While the effects of camera- and population-specific traits affecting model performance, which may reduce model generalizability, should always be considered, two published studies comparing the performances in fundus photo-specific DL models showed that these effects may be limited in scope. Jimmy et al31. demonstrated that a US-data trained DL model had AUROC change from 0.99 to 0.96 when validated using a Nepal-obtained dataset, indicating that a high-quality dataset appears to be able to construct a DL model with performance that remains consistent despite input of data from other countries and therefore different fundus cameras. Additionally, Ryo et al.32 showed that, at least in an ophthalmology clinic using fundus photo-specialized cameras, camera-specific traits may have only a limited or no effect on DL model performance.

Thus, while the differential diagnosis for optic nerve atrophy can be challenging, the results of our study show that DL-based models may assist clinicians in reducing the need for unnecessary ancillary testing. In fact, several studies have shown that retinal fundus photography-based models may be particularly adept at finding subtle but clinically important alterations to the optic disc that may signal a variety of optic nerve and neurologic diseases. While the majority have mainly dealt with the glaucomatous optic neuropathy32,33,34,35,36,37, there has been one study showing good performance in DL models differentiating between optic neuropathies and pseudo-papilledema38, and a recent study from our group showing the ability to screen for autism spectrum disorder in children based mainly on optic disc and peripapillary retinal changes14. Our study furthers this effort by proving that even using smaller datasets for rare diseases can be utilized to train and differentiate between subtle disc and retina changes that may be otherwise undetectable by the human eye. As retinal fundus photography is a rapid, non-invasive, well-tolerated, repeatable, relatively inexpensive imaging technique that is widely available in general ophthalmology clinics, our findings show that a single, relatively affordable fundus photo can be used to eliminate the need for expensive ancillary testing.

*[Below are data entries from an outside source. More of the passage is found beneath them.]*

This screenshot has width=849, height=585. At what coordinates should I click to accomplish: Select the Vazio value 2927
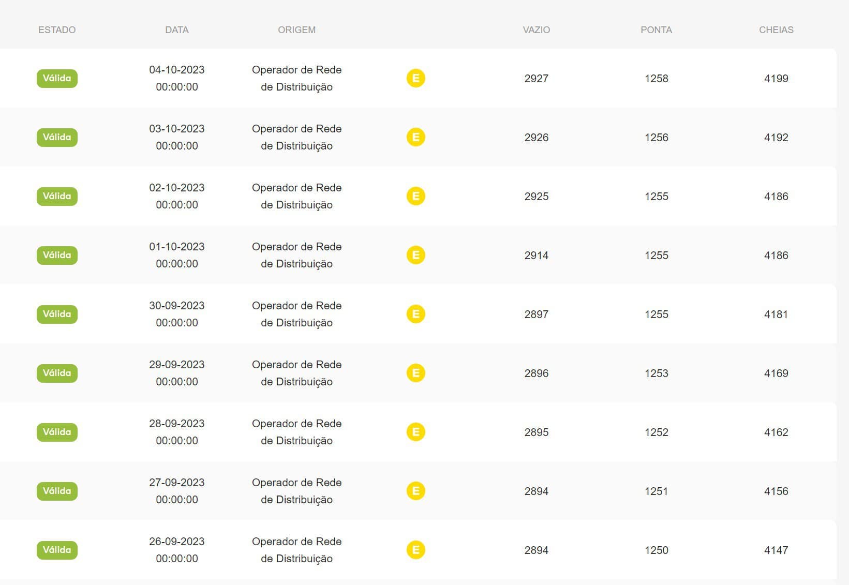pos(537,79)
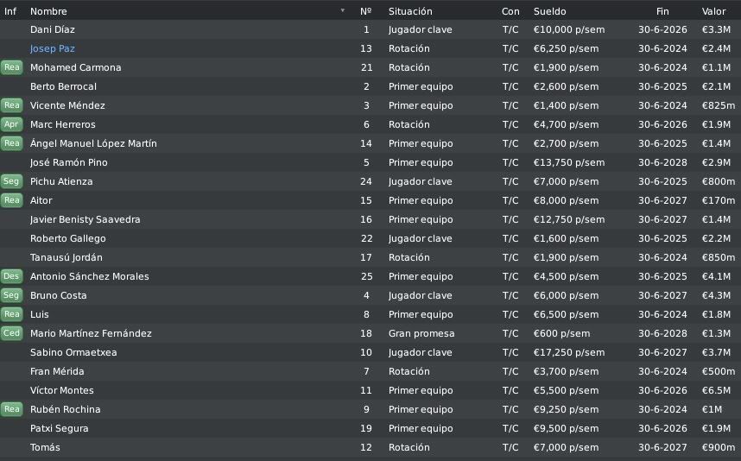Click the Seg badge next to Bruno Costa
The height and width of the screenshot is (461, 741).
coord(11,295)
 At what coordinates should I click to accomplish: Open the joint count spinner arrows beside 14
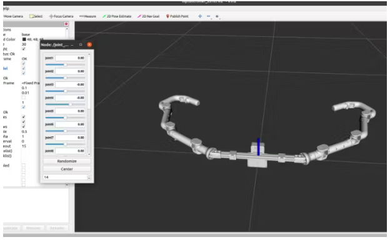click(x=89, y=177)
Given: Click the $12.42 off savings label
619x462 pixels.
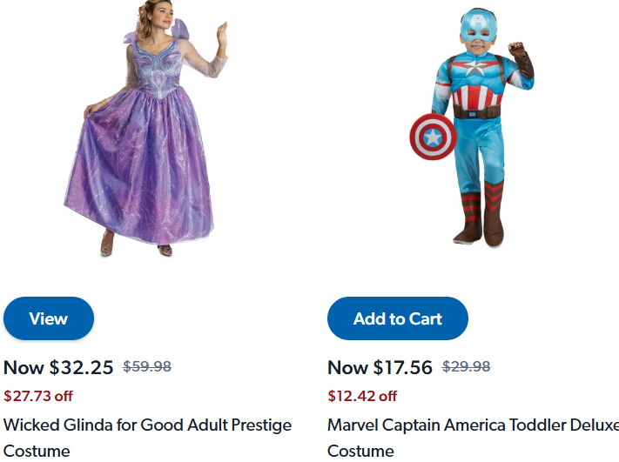Looking at the screenshot, I should click(362, 396).
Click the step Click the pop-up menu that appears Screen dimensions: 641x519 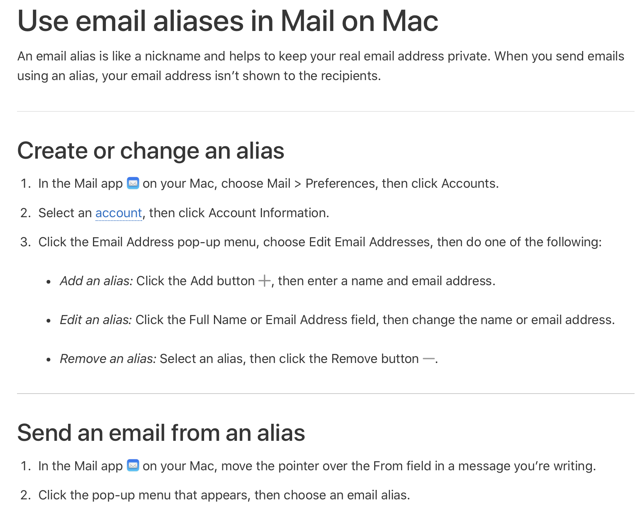[224, 495]
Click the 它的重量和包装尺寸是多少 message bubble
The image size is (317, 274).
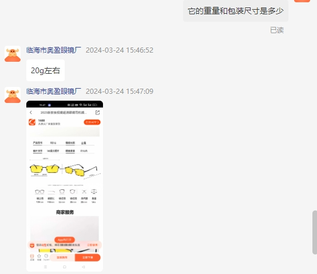(236, 11)
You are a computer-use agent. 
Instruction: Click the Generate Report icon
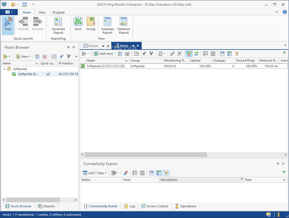(x=58, y=25)
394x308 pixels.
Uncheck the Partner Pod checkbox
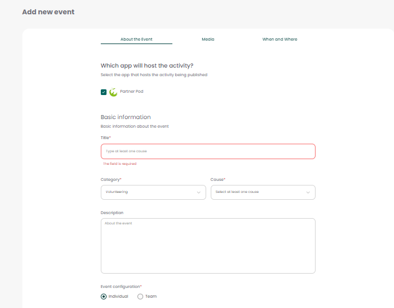pyautogui.click(x=104, y=92)
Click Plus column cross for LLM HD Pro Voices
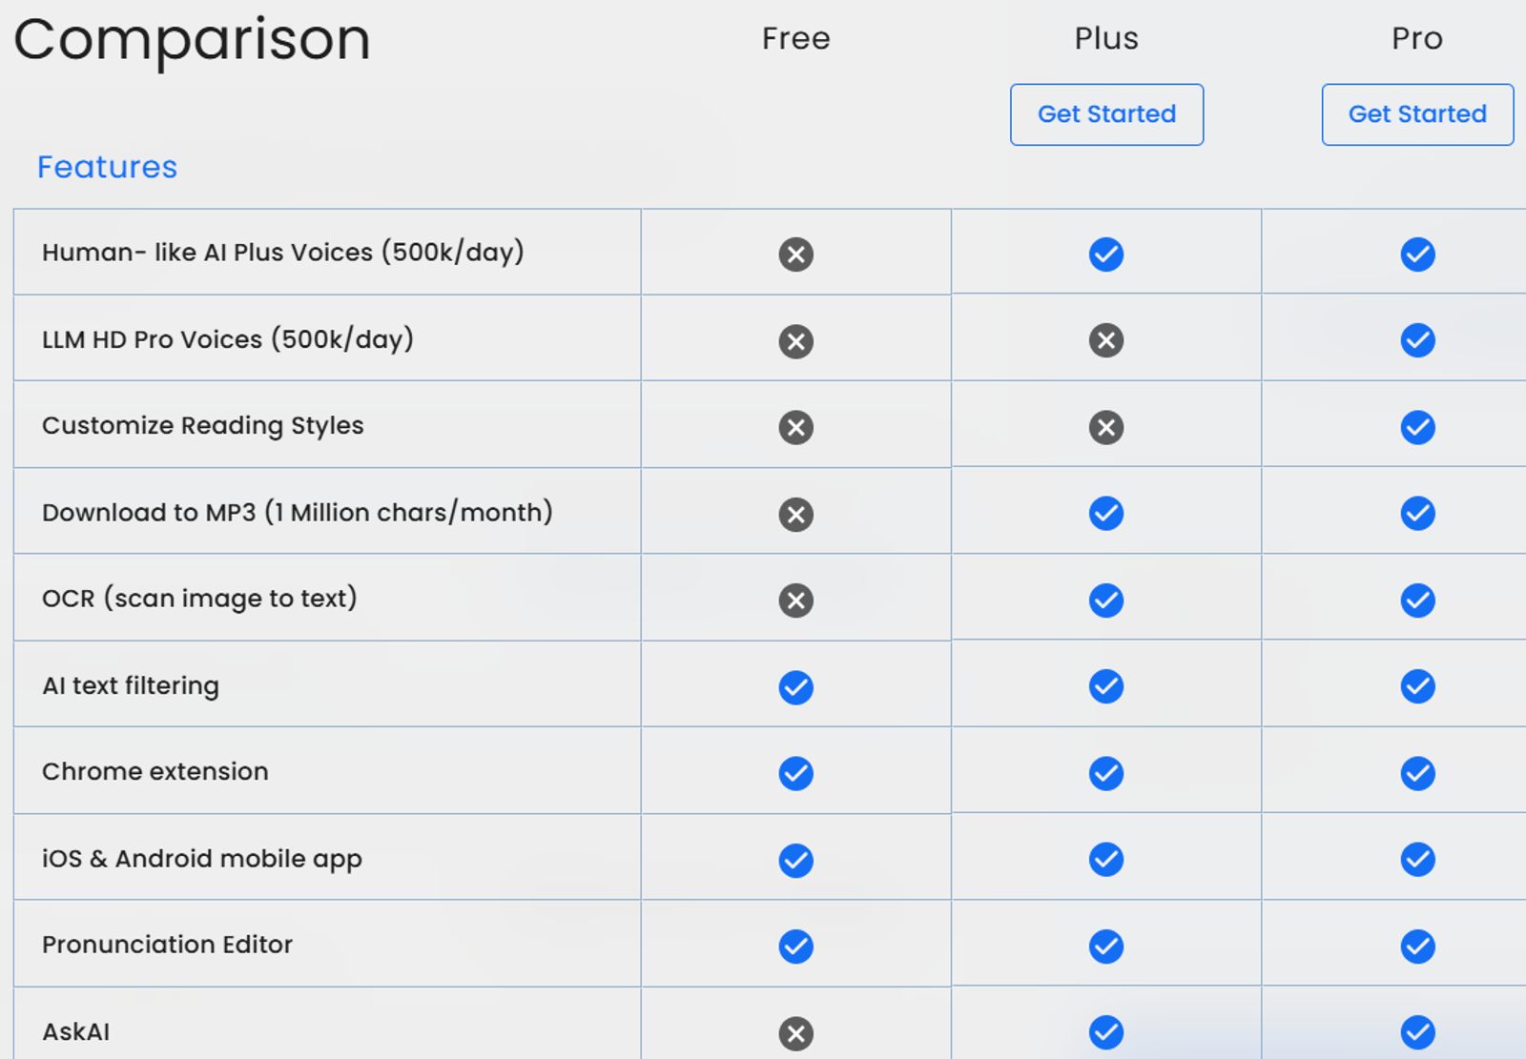This screenshot has width=1526, height=1059. coord(1106,340)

Our study has several limitations owing to the limited size of the dataset; additionally, the severity of the diseases was not reflected in the model training. However, given that NGS-confirmed LHON and ON are relatively rare and that the DL model used in this study appears to show good performance even in smaller datasets in the published literature, we believe that our results are significant and hypothesis-generating for a future multicenter study. Finally, our particular strategy for validation may cause concern for model generalizability and risk of overfitting. However, the leave-one-out cross validation allowed us to use all the data as a validation set once, while keeping the number of the training dataset approximately the same size; this therefore allowed us to find the hyperparameter with the best performance for generalization even while limited to a small dataset. Additionally, the final performance was based on a test set that was never used in the cross-validation, limiting the risk of overfitting.

In conclusion, we confirmed that DL is able to distinguish subtle optic disc atrophy caused by NGS-confirmed LHON and ON with relatively good performance. Further development of this model can provide a highly cost-effective and reliable alternative to the extensive and time-consuming ancillary testing currently performed in real-world clinics, even in cases with delayed referrals.